§ Document extract:
◇ ◇ ◇ ◇ ◇ ◇ ◇
In short, PowerPivot allows you to pull data into an Excel workbook from almost any data source. This can be SQL databases, Analysis Services Cubes, or any ODBC data source.

 

This is all handled via the import wizard, which contains a nice interface to setup which tables and filters you want to apply (the wizard then generates the necessary query).

 

You then have access to a whole raft of Excel Formulas (and a bunch of new aggregation and time intelligence formulas) that you can use to add new columns to the data. You can even bring in your own Excel worksheets as tables of data that can be linked up to the other data sources (say to provide foreign key tables where the lookups are stored and managed in Excel!)

 

Ok … So what’s so special about this?

Well, the main thing that is impressive is that they demonstrated an example system running with over 100,000,000 rows of data! Now remember that this is running from Microsoft Excel!

 

You could then add your own extension columns (using simple Excel style formulas) and the whole  data set refreshes in seconds.

 

So the performance is good huh?

The performance is quite simply jaw-dropping.

 

One of the demo sessions the presenter imported over 3.5 million rows of data from a SQL Analysis Services cube and it imported in just under 2 minutes.

 

He then created a pivot table of the total sales data, split into rows by country.

He then added "slices" so that you can flick between sales figures for different years or product categories.
◇ ◇ ◇ ◇ ◇ ◇ ◇
§ Dataset section:
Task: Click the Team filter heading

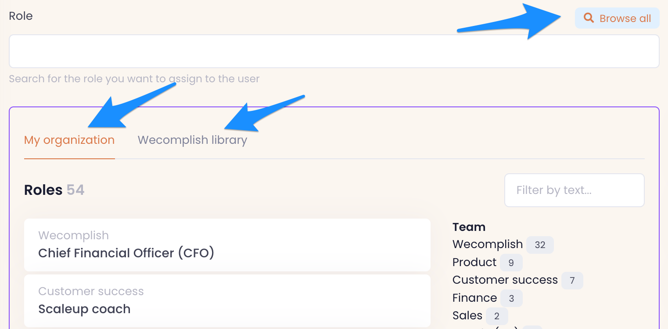Action: click(469, 227)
◇ ◇ ◇ ◇ ◇ ◇ ◇
§ Directions:
Return the stretch of the PowerPivot text above from "You then have" through "special about this?", copied word for word.

§ Answer to this problem:
You then have access to a whole raft of Excel Formulas (and a bunch of new aggregation and time intelligence formulas) that you can use to add new columns to the data. You can even bring in your own Excel worksheets as tables of data that can be linked up to the other data sources (say to provide foreign key tables where the lookups are stored and managed in Excel!)

 

Ok … So what’s so special about this?